Authority Over DNS Root Servers
Ultimate authority over the root zone refers to the National Telecommunications and Information Administration (NTIA), a US Department of Commerce division. The NTIA proxies management of the root zone to the ICANN, Internet Corporation for Assigned Names and Numbers. ICANN operates servers for one of the 13 IP addresses in the root zone and delegates the other 12 IP addresses to various organizations, including NASA, the University of Maryland, and Verisign, which is the only organization that operates two of the root IP addresses. Cloudflare helps implement DNS Anycast services to one of the root servers known as the F-Root; Cloudflare provides additional F-Root instances under contract with ISC (the F-Root operator).

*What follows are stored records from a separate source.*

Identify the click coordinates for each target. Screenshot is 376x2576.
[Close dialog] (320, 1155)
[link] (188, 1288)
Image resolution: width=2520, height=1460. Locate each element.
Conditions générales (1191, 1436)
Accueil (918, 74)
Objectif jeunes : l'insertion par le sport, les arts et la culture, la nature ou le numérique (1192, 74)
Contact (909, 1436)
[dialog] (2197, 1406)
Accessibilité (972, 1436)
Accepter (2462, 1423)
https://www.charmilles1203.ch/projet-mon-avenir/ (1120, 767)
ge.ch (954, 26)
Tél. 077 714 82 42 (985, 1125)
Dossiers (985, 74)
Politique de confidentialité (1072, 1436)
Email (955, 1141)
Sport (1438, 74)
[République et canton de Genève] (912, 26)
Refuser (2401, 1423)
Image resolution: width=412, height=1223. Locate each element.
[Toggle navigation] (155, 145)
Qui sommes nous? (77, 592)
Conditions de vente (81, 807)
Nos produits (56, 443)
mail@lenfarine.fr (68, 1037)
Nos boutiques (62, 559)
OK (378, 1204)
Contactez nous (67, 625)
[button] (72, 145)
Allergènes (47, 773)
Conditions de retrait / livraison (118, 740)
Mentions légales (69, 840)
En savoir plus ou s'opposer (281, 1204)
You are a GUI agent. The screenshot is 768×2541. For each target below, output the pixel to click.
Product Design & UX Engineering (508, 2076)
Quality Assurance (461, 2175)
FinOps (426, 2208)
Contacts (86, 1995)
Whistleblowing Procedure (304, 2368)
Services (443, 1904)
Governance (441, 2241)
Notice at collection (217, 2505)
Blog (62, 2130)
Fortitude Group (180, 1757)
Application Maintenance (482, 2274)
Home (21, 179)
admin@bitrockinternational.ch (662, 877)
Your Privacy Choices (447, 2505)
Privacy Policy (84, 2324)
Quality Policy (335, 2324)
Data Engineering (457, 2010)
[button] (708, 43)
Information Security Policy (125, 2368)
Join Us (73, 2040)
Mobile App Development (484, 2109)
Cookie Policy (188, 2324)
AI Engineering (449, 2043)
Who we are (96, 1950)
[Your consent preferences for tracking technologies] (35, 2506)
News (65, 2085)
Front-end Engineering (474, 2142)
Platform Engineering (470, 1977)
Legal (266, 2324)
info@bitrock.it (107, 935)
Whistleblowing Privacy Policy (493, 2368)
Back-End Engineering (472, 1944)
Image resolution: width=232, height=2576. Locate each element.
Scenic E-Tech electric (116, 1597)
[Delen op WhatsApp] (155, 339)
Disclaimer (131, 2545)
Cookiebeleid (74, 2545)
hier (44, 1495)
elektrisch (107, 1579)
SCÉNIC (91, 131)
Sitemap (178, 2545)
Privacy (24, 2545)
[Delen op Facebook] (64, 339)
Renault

Resolvers encounter DNS Root Servers.
After the DNS root zone is at the peak of the DNS hierarchy, recursive resolvers cannot be conducted in a DNS lookup. Because of this, each DNS resolver has a record of the 13 IP root server addresses developed into its software. Thus, the Recursor’s primary communication is with one of those 13 IP addresses whenever a DNS lookup is initiated.
DNS Root Server grows Unavailable
Thanks to the application of Anycast routing and ample redundancy, the root servers are very reliable. But on rare occasions, a root server will have to update its IP address. In this case, recursive resolvers can continue using the other 12 IP addresses in the root zone to perform DNS lookups until their software is updated with the correct addresses of all 13 servers. Since all the root servers can forward DNS requests to TLD servers, there is no disruption to the normal operations of the Internet when one root server is down.